Subspace Adversarial Training

Single-step adversarial training (AT) has received wide attention as it proved to be both efficient and robust. However, a serious problem of catastrophic overfitting exists, i.e., the robust accuracy against projected gradient descent (PGD) attack suddenly drops to 0% during the training. In this paper, we understand this problem from a novel perspective of optimization and firstly reveal the close link between the fast-growing gradient of each sample and overfitting, which can also be applied to understand the robust overfitting phenomenon in multi-step AT. To control the growth of the gradient during the training, we propose a new AT method, subspace adversarial training (Sub-AT), which constrains the AT in a carefully extracted subspace.
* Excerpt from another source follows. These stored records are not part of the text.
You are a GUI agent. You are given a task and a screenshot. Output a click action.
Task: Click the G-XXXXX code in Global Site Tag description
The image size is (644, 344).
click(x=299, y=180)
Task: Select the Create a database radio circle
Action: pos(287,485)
It successfully resolves both two kinds of overfitting and hence significantly boosts the robustness. In subspace, we also allow single-step AT with larger steps and larger radius, which further improves the robustness performance. As a result, we achieve the state-of-the-art single-step AT performance: our pure single-step AT can reach over 51% robust accuracy against strong PGD-50 attack with radius 8/255 on CIFAR-10, even surpassing the standard multi-step PGD-10 AT with huge computational advantages.

Dependencies

Install required dependencies:

pip install -r requirements.txt

We also evaluate the robustness with Auto-Attack. It can be installed via following source code:

pip install git+https://github.com/fra31/auto-attack

How to run

We show sample usages in run.sh:

bash run.sh

For Tiny-ImageNet experiments, please prepare the dataset first under the path datasets/tiny-imagenet-200/.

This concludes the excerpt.